WHAT IS ASKED
Locate every line in the data below that contains the word "callout", and reproduce each of those lines in full.

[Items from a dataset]

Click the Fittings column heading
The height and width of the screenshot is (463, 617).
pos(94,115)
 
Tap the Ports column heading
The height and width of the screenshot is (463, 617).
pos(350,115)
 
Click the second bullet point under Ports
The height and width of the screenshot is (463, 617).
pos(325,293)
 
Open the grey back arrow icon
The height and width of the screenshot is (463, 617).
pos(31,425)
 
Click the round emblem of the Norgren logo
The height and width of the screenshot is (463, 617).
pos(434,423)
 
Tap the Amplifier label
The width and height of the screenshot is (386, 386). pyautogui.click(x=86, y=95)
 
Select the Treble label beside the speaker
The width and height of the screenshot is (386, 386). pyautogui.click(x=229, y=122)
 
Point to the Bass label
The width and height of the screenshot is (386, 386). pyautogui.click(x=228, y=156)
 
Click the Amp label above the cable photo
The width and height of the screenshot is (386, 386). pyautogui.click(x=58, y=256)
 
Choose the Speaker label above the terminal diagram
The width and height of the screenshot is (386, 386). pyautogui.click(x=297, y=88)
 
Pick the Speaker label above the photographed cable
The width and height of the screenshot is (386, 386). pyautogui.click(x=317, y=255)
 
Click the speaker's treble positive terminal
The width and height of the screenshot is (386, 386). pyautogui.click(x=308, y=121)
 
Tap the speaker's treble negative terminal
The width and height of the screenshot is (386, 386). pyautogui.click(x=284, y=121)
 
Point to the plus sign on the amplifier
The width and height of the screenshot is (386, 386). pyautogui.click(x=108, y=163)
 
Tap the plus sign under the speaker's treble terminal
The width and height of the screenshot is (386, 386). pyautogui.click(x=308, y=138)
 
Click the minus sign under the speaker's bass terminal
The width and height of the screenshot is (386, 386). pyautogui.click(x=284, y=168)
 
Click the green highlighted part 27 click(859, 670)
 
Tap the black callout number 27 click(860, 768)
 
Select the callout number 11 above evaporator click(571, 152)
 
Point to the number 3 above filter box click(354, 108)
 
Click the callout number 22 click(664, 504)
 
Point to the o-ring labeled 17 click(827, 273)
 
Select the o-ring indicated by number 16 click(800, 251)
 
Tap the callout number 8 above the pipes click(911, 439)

WRITTEN ANSWER
Tap the black callout number 27 click(860, 768)
Select the callout number 11 above evaporator click(571, 152)
Click the callout number 22 click(664, 504)
Tap the callout number 8 above the pipes click(911, 439)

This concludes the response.